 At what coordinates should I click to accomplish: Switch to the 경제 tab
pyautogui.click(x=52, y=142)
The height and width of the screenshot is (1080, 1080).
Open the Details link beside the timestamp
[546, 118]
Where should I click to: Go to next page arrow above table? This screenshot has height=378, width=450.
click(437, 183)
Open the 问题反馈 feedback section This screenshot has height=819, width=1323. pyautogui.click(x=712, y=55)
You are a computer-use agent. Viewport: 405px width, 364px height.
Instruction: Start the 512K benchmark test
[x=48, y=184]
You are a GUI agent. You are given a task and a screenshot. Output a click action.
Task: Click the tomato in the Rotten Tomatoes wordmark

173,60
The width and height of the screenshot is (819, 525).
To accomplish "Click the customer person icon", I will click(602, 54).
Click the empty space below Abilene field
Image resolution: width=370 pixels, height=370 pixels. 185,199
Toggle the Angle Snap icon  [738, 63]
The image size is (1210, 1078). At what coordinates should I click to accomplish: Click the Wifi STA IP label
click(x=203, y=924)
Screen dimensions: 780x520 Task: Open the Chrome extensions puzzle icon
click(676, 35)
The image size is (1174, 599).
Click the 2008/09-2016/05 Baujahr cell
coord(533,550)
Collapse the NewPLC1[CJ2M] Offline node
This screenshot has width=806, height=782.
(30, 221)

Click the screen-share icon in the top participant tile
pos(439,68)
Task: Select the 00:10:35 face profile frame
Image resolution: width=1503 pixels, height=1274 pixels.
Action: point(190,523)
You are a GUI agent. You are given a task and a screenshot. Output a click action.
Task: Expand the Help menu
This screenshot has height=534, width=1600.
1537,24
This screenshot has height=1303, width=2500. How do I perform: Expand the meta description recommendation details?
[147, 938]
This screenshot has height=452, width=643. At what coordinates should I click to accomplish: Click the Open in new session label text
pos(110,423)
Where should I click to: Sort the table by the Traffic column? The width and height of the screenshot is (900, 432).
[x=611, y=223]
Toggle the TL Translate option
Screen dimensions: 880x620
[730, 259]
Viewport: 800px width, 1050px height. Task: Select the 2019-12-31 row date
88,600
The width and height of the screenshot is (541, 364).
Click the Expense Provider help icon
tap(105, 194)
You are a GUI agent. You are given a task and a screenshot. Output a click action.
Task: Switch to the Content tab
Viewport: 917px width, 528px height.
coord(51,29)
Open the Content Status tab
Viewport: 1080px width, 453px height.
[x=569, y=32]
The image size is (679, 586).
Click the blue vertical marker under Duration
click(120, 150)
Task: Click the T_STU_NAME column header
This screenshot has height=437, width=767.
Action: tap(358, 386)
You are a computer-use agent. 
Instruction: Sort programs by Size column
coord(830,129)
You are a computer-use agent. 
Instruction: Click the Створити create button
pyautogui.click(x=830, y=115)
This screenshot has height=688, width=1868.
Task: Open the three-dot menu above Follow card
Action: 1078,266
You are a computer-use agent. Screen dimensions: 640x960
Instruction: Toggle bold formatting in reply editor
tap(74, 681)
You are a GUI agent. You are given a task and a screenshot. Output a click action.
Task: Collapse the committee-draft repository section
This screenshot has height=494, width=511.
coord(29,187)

# Work task:
Across the entries, work out how many lines hold the word "Content". Reply with that number only.

# Solution to this task:
2